The 50,000-ton carrier was towed from its dockyard just after 9am on Wednesday following a ceremony in the northern port city of Dalian, where its predecessor, the Soviet-built Liaoning, also underwent extensive refurbishing before being commissioned in 2012, the Ministry of National Defense said.
Development of the new carrier began in 2013 and construction in late 2015. It's expected to be formally commissioned sometime before 2020, after sea trials and the arrival of its full air complement.
Vice chairman of China's Central Military Commission and Communist Party Central Committee member Fan Changlong presided over the launch, which came just three days after the anniversary of the People's Liberation Army Navy's symbolic founding in 1949.
Also attending was navy commander Vice Adm. Shen Jinlong, a former commander of the South Sea Fleet responsible for defending China's claim to virtually the entire South China Sea.
Reports of the launch said a bottle of champagne was broken across the ship's bow and other craft in the port sounded their horns in celebration.
Like the 60,000-ton Liaoning, which was purchased from the Ukraine, the new carrier is based on the Soviet Kuznetsov class design, with a ski jump-style deck for taking off and a conventional oil-fueled steam turbine power plant. That limits the weight of payloads its planes can carry, its speed and the amount of time it can spend at sea relative to American nuclear-powered carriers.
The main hull of the new carrier has been completed and its power supply put into place. Next up are mooring tests and the debugging of its electronic systems, the Defense Ministry said.

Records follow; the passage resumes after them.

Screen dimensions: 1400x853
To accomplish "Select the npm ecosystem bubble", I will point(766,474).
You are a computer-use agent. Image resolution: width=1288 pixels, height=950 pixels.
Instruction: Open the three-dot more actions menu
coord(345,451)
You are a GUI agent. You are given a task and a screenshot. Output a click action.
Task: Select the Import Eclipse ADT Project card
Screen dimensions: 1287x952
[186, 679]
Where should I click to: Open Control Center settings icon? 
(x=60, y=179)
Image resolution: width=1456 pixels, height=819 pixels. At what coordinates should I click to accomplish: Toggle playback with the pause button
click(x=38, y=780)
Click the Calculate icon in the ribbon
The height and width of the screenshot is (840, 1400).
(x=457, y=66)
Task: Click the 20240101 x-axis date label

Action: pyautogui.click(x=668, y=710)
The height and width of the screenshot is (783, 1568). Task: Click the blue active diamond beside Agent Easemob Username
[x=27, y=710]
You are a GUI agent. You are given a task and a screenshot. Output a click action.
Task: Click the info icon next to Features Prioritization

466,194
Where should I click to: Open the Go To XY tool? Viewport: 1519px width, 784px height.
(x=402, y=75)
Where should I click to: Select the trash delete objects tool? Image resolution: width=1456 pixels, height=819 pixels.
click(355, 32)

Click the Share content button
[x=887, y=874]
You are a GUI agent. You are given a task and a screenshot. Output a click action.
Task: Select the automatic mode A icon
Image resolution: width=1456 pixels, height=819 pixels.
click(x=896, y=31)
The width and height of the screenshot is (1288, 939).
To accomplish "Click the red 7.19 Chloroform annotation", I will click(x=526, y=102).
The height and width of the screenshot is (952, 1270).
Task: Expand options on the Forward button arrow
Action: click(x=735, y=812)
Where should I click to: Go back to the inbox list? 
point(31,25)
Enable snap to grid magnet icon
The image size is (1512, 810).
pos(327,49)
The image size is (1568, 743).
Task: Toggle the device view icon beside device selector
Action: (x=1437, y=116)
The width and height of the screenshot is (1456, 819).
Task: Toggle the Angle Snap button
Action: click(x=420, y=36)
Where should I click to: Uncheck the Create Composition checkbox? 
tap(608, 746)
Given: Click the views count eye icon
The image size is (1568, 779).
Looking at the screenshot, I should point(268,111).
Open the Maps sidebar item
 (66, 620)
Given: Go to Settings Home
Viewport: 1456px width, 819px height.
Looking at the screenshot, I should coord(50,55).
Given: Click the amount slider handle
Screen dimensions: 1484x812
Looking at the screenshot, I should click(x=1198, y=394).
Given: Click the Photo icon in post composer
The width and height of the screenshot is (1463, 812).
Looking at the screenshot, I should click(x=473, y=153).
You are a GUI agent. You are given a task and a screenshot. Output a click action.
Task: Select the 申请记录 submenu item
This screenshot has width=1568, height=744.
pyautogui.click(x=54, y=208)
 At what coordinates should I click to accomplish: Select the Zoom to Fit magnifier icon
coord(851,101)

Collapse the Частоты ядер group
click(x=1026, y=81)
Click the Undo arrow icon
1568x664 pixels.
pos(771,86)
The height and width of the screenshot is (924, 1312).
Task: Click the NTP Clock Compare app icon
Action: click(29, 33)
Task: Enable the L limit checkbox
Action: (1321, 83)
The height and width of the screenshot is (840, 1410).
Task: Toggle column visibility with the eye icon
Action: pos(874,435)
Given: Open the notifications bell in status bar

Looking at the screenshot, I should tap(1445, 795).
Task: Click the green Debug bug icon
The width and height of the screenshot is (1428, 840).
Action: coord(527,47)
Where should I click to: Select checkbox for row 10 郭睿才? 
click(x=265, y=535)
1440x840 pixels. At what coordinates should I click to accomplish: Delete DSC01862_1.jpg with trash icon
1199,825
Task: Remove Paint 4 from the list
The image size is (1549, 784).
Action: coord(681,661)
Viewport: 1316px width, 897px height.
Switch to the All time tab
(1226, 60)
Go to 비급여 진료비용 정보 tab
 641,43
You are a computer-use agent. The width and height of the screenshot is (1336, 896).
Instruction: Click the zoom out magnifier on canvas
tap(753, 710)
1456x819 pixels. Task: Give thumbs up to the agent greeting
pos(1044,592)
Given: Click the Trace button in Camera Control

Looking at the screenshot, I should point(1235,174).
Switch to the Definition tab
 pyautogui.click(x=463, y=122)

China is believed to be planning to build at least two and possibly as many as four additional carriers, with one of them, the Type 002, reported to be already under construction at a shipyard outside Shanghai. They are expected to be closer in size to the US Navy's nuclear-powered 100,000-ton Nimitz class ships, with flat flight decks and catapults to allow planes to launch with more bombs and fuel aboard.
Along with their role in protecting China's maritime interests, Chinese naval strategists see the carrier program as "about having naval power commensurate with China's international status, to impress both external and domestic audiences," said Michael Chase, an expert on the Chinese military at US think tank the RAND Corporation.